見たかった風景を堪能する

見たかった風景を堪能する

【2025年12月】年末のモロッコ旅行、次の目的地は青い街、シャウエンです。

こここそが、今回の旅を思い立った理由です。

リフ山脈の山中にある青い街、モロッコのシャウエン
凹凸のある迷路のような街の中

ギリシャのメテオラや、ジョージアのウシュグリ、スロバキアのチチマニーなど、いつか絶対行きたいと、ずっと心の中で温めてきた目的地がいくつかあるのですが、このシャウエンもその一つ。

15年ぐらい前に、友達の写真を見たのがきっかけです。

それ以来、計画する度に何かしら支障があって、これまで行けなかったのですが、とうとう念願が叶いました。

心に温めていた間に、どんどん観光化されてしまったことは知っていましたが。

猫が多かったモロッコのシャウエン
猫も絵になるシャウエン

町中の家の壁や通りまで青く塗られている山の中の町、というだけなのですが、とてもフォトジェニック。

スペインのレコンキスタを受けて、逃げてきたユダヤ人が定住して築いた町だと言われます。

そして、なぜ青く塗っているのかには諸説あるのですが、その一つがユダヤ人にとって青が神聖な色だからという説。

もう一つは、蚊を家の中に入れないためという説。

いずれにしても、壁を青く塗っただけで、これほど有名になり、お金を落とす観光客が押し寄せているのですから、ラッキーな町と言えるでしょう。

地元民も暮らすモロッコの青い街、シャウエン
明るい織物と地味な地元民

私たちの運転手ユスフは、町の一角で私たちを下ろし、「じゃあ、明日ね」と言って、宿の係員にバトンタッチ。

「あれ、見どころなどに連れて行ってくれるはずでは。。」と内心、不満だったのですが、青い街をやみくもに彷徨うのが私たちの目的だったので、良いことにしました。

残念ながら、雨が降ったり止んだりの天気で、青もちょっとくすんで見えましたが、雰囲気は満点。

写真を撮りまくりました。

恐れたほどには観光化されておらず、地元民がたくさん生活しているのも感じられました。

モロッコのシャウエンを歩くジェラバ姿の人
モロッコ人には欠かせないジェラバ

多くの人がモロッコの国民服、ジェラバを着ています。

とんがりフードがついた上っ張りのジェラバは、若者も着るそうで、ユスフは車の中に一着置いているとのこと。

冬はコート代わり、夏はシャツ代わりなのだそうです。

シャウエンのあるリフ山脈のこの地方では、ジェラバに加え、女性は赤い縞模様のウールの布を腰や肩に巻いていることがあります。

これはメンディルと呼ぶものだそうで、防寒と衣服を保護する働きがあるとのこと。

モロッコのシャウエンで売られていたリフ山脈のベルベル人が被る派手な麦わら帽子
売られていた麦わら帽子

さらに、大きなポンポン付きの麦わら帽子を被れば、典型的なリフ山脈のベルベル女性になれます。

さすがに、冬だからか、麦わら帽子姿の人は見ませんでしたが、お土産用に売っているのは見ました。

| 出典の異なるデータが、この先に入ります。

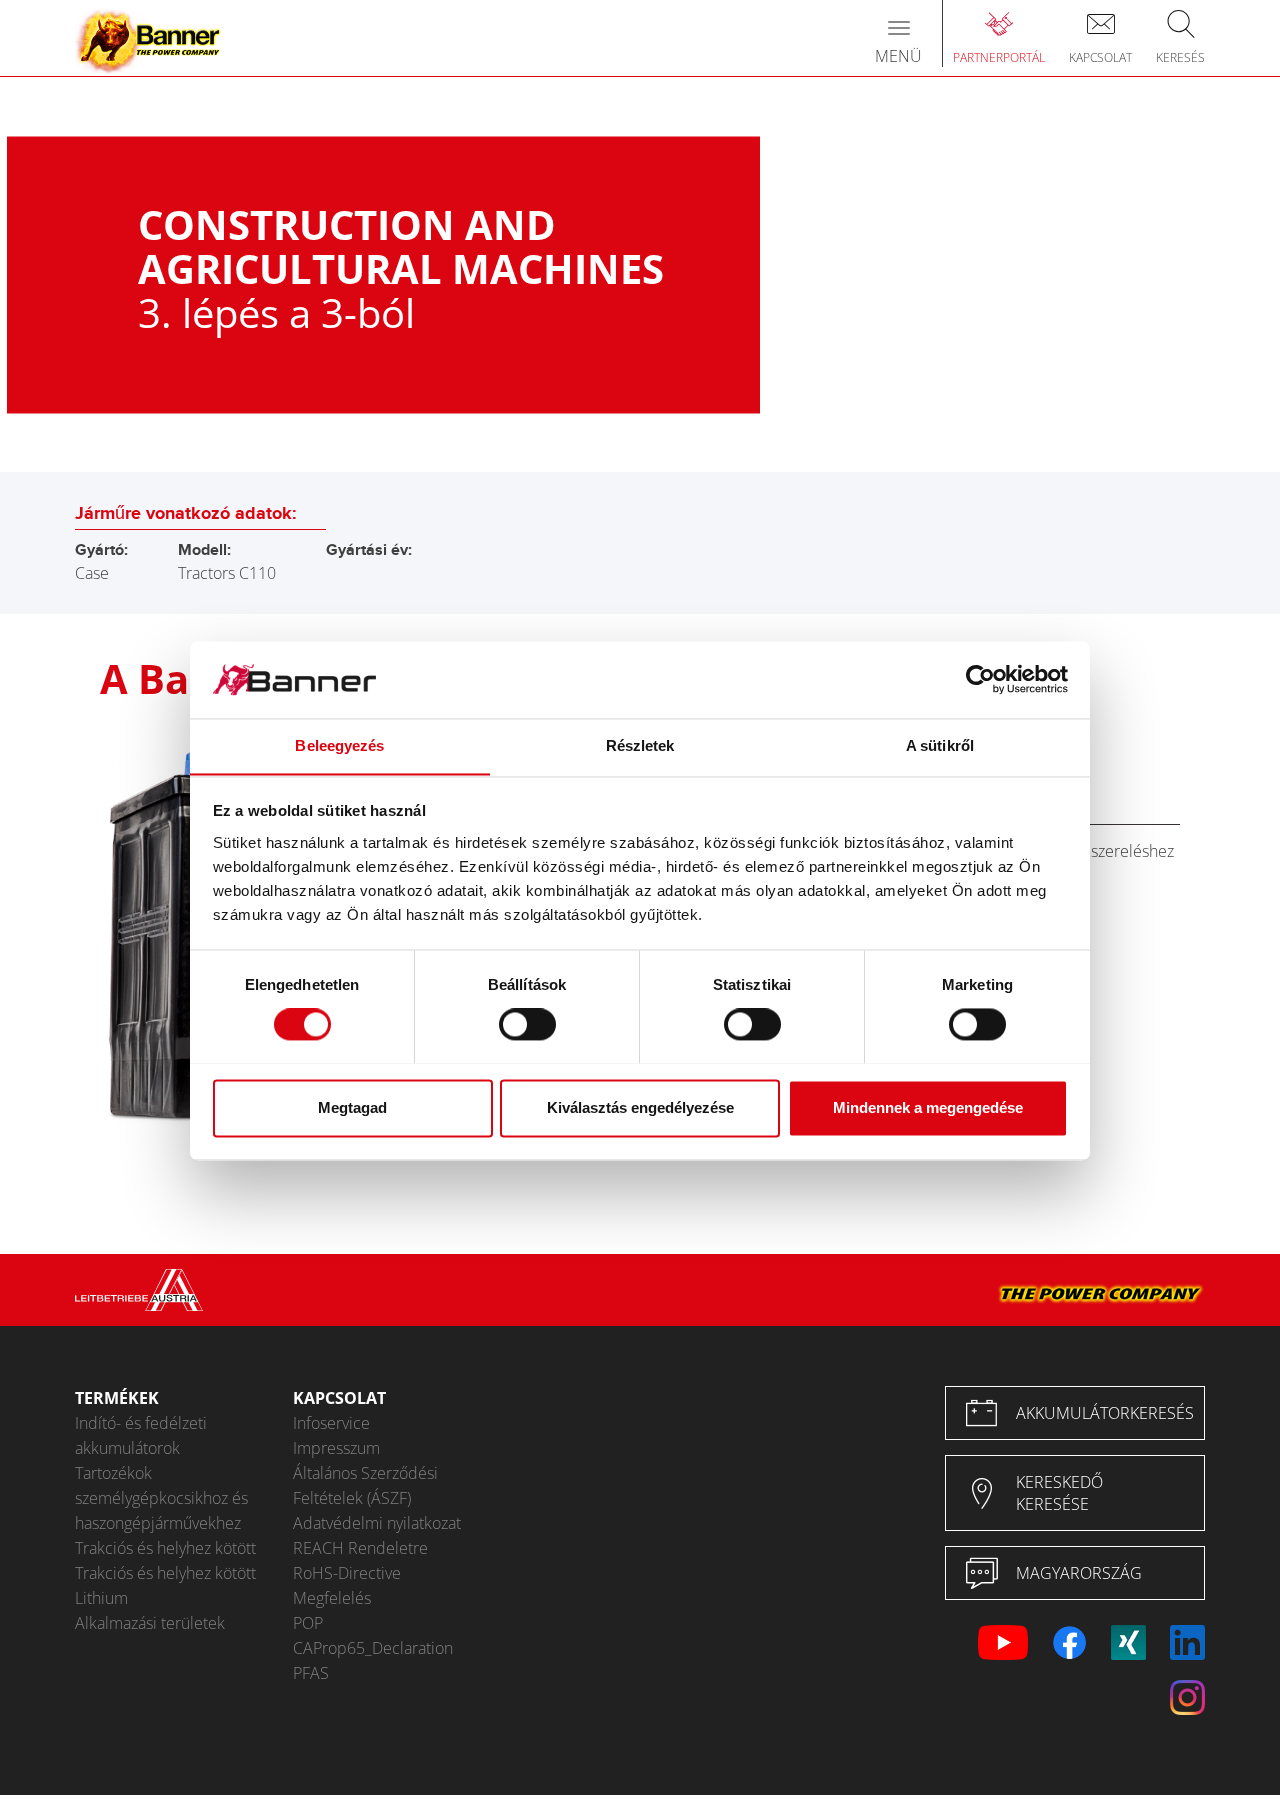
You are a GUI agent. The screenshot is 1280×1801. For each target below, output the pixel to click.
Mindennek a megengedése (928, 1107)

せっかく来たのだから、何か記念になるモノが欲しいなあと物色したのですが、お土産店で売られている物はどれも似たり寄ったり。

素敵なカーペットは見かけましたが、まだ旅の前半だし・・・

結局、町の色と同じ青いマクラメ編みの手提げを購入。

モロッコのシャウエンにある絨毯店
絨毯の店も

マクラメは特に、この地方の産物ではないようで、他の町でも見かけましたが、色がなんといってもシャウエン。

これが今回のモロッコでの最初のお買い物でしたから、値決め交渉に慣れず、言い値の200ディルハム(約3300円)で買いました。

おそらく、ぼったくりだっただろうと思います。